◆ **Problems to solve**
1. From the Connelly Springs text, list every town or city it names other than Connelly Springs.
2. According to the Connelly Springs text, what led to the construction of the Connelly Mineral Springs Hotel?

◆ **Text excerpt**
In 1885, the area was found to have a mineral spring, thought to be beneficial in healing a large number of diseases. Mrs. Elmira Connelly opened her spring to others, and before long people were arriving by horse and wagon, and by train, to cart water away in five-gallon demijohns. The popularity of Mrs. Connelly's mineral spring led to the construction of the Connelly Mineral Springs Hotel, a 50-room hotel that was built along the railroad tracks, and near the mineral spring discovered by Mrs. Connelly. As the town grew, it became known as Connelly Springs, and was incorporated as such on May 4, 1920.

==Geography==
Connelly Springs is located in eastern Burke County. It is bordered to the west by the town of Rutherford College and to the north by Rhodhiss Lake on the Catawba River. Interstate 40 forms part of the southern boundary of the town and leads east 10 mi to Hickory and west 10 mi to Morganton. U.S. Route 70 is the main local road through the town.

According to the United States Census Bureau, the town has a total area of 12.9 km2, all land.

◆ **Data supplied**
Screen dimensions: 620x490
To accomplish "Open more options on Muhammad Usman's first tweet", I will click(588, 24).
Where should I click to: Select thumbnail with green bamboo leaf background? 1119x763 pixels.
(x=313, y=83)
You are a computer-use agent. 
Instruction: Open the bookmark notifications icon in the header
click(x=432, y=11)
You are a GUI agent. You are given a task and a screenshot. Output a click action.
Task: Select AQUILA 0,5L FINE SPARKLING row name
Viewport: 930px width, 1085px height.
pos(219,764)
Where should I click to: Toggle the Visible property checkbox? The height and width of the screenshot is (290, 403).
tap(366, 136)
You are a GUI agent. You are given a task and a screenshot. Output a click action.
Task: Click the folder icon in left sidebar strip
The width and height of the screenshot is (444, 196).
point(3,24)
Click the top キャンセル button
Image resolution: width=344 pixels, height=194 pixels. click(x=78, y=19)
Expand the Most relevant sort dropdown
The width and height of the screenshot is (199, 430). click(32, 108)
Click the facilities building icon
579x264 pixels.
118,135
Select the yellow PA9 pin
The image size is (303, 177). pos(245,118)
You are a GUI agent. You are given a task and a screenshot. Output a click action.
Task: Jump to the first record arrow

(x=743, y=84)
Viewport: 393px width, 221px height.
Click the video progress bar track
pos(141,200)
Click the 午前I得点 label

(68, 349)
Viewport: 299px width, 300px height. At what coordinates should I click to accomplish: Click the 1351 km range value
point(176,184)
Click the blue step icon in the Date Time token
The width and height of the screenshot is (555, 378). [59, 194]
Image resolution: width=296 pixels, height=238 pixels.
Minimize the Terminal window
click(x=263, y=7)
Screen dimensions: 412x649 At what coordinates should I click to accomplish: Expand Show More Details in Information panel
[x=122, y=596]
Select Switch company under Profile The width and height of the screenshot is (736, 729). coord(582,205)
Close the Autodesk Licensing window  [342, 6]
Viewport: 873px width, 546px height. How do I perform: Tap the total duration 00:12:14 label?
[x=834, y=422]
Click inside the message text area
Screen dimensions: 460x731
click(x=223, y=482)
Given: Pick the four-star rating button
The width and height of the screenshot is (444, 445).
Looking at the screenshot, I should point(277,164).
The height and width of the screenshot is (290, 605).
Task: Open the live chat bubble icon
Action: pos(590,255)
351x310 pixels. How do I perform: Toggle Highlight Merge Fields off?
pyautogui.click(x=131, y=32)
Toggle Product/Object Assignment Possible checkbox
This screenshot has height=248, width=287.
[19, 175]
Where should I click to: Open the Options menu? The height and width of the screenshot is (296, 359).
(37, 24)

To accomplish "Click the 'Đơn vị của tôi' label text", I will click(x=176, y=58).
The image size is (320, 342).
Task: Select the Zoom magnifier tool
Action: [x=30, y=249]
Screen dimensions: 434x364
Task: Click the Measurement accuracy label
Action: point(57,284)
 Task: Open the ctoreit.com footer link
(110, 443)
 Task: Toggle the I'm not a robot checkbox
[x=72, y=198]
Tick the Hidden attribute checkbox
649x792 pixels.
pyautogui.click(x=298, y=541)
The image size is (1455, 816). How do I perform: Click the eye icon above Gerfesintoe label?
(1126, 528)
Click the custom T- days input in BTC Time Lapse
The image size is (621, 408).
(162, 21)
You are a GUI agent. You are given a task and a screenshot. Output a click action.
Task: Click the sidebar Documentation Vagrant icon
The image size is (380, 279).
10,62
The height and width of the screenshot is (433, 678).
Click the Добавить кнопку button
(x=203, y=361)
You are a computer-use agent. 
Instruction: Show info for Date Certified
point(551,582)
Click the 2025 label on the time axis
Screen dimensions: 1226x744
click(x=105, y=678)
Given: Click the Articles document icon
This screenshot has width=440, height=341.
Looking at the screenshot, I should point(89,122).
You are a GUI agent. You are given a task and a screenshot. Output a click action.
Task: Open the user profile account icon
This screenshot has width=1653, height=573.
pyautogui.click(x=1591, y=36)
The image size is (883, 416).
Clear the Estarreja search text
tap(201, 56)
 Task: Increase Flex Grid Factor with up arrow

◆ **Numbered answers**
1. Rutherford College, Hickory, Morganton

2. The hotel was built because Mrs. Connelly's mineral spring had become popular. After she opened it to others, people arrived by horse and wagon and by train to take its water away, since it was thought to help heal many diseases.